_Problem to work on_
The result should be an exact copy of the entries that follow, with no pictures included.

== Segment start ==

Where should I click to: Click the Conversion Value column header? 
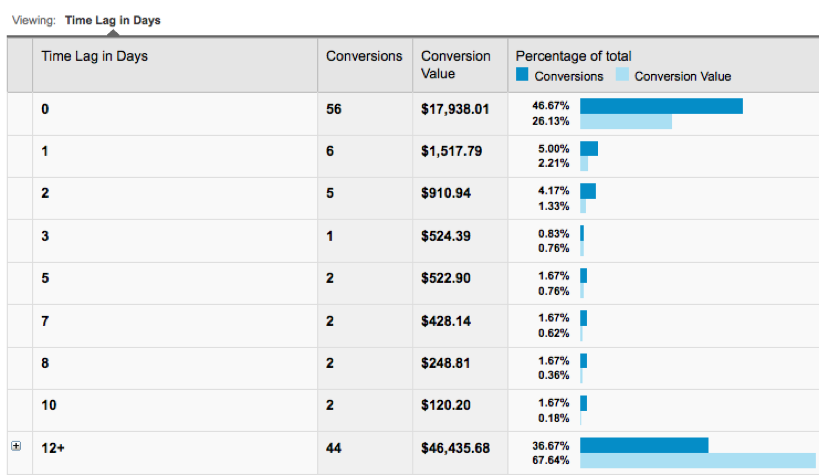(x=456, y=65)
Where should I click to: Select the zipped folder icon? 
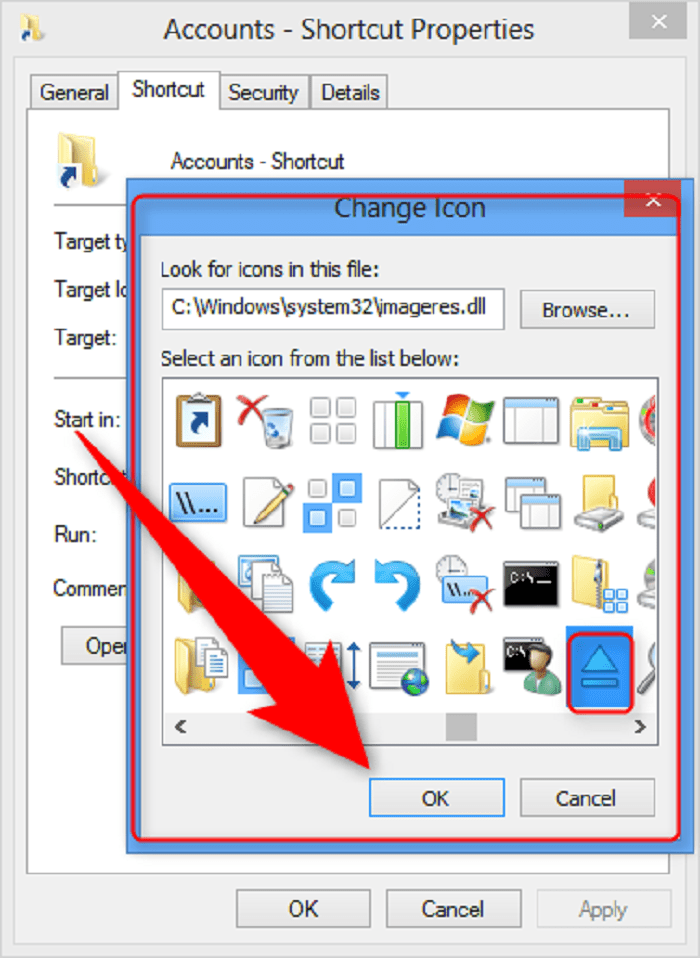[600, 584]
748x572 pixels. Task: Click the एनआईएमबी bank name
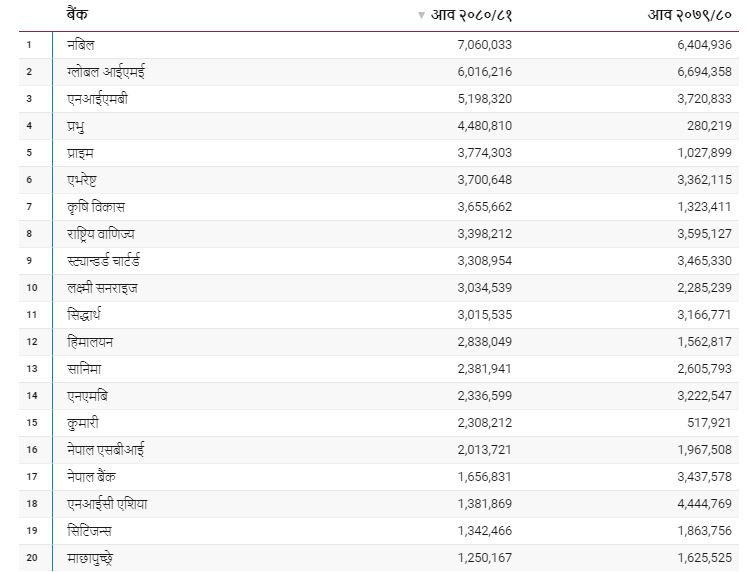pyautogui.click(x=97, y=99)
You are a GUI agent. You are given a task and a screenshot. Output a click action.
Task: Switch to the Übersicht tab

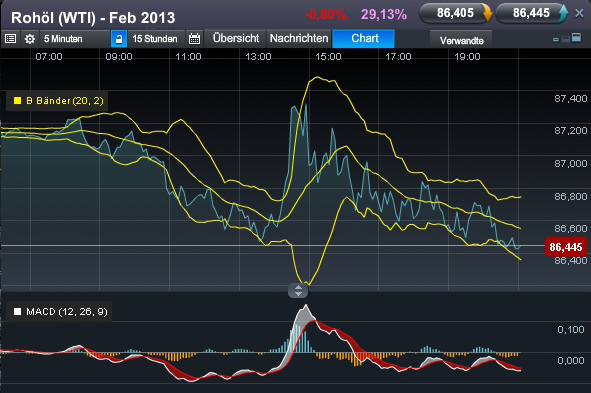tap(236, 38)
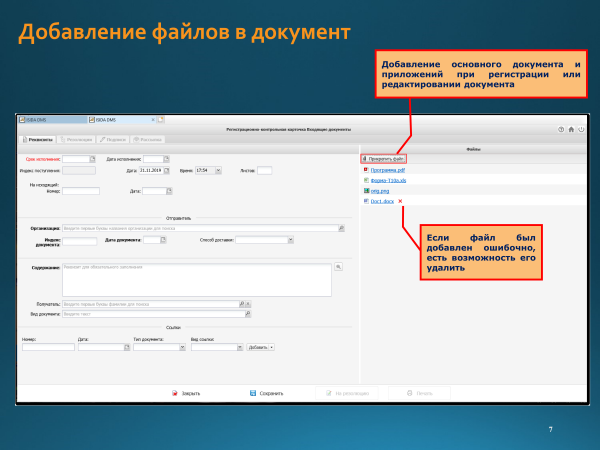
Task: Click the home icon in top right
Action: point(571,130)
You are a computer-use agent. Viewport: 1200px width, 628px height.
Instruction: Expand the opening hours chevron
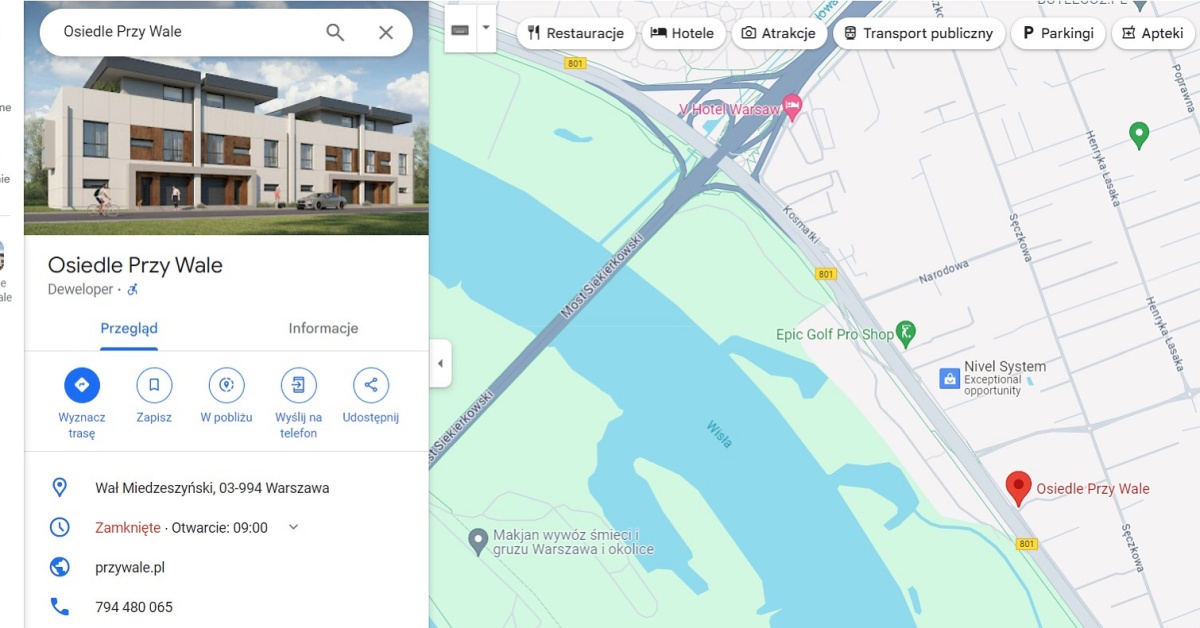coord(293,527)
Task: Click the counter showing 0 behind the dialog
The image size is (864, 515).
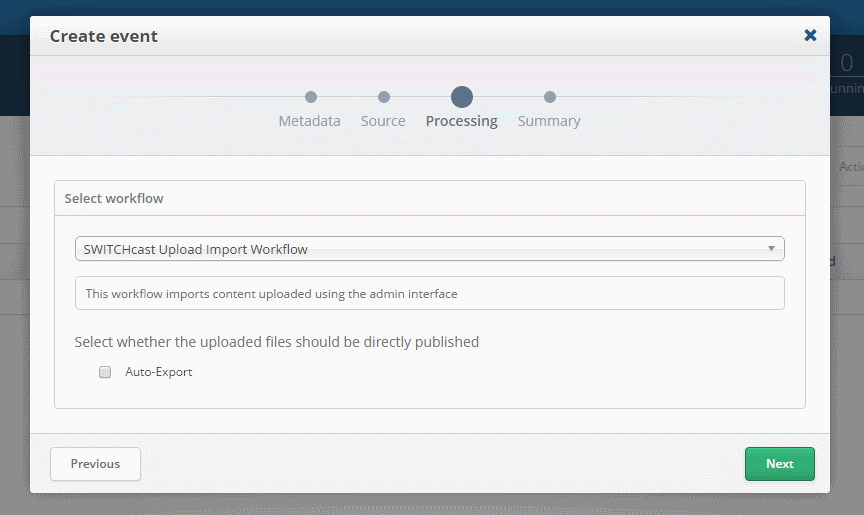Action: 846,64
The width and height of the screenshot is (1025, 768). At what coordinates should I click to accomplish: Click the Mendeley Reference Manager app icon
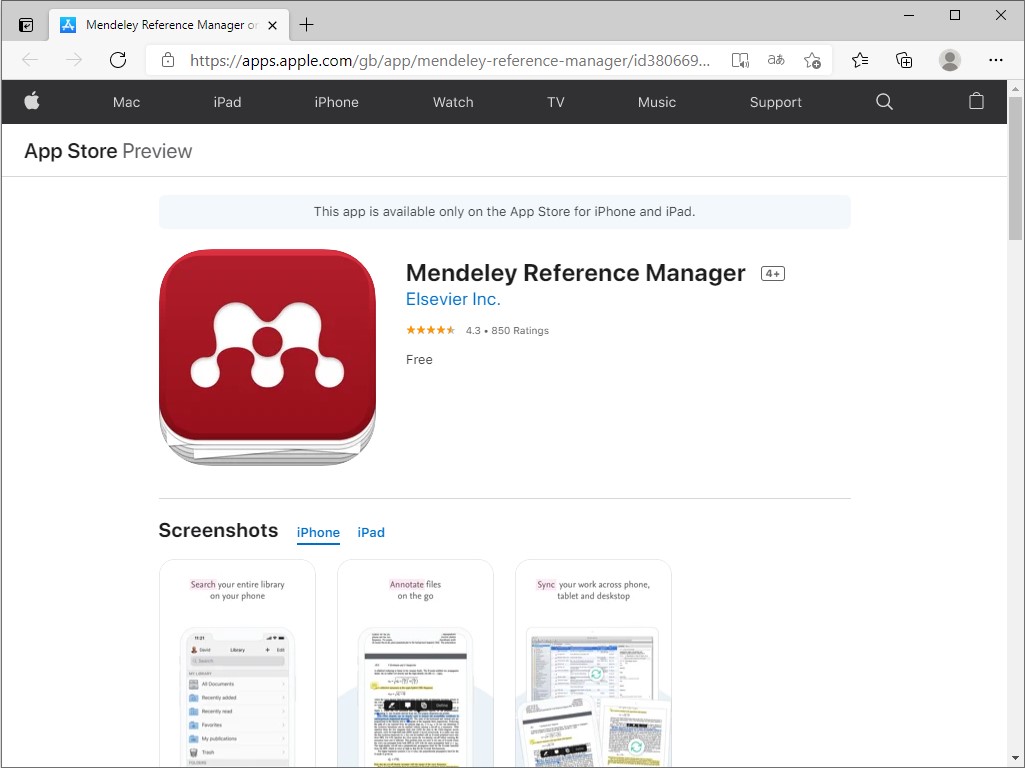pos(267,357)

== Segment end ==

_Result of this task_
Where should I click to: Click the Conversion Value column header? 
(x=456, y=65)
Where should I click to: Select the zipped folder icon? 
[600, 584]
748x572 pixels. Task: Click the एनआईएमबी bank name
pyautogui.click(x=97, y=99)
You are a GUI agent. You are given a task and a screenshot. Output a click action.
Task: Switch to the Übersicht tab

tap(236, 38)
Task: Click the home icon in top right
Action: point(571,130)
You are a computer-use agent. Viewport: 1200px width, 628px height.
Instruction: Expand the opening hours chevron
coord(293,527)
Task: Click the counter showing 0 behind the dialog
The image size is (864, 515).
Action: 846,64
The width and height of the screenshot is (1025, 768). At what coordinates should I click to accomplish: Click the Mendeley Reference Manager app icon
pos(267,357)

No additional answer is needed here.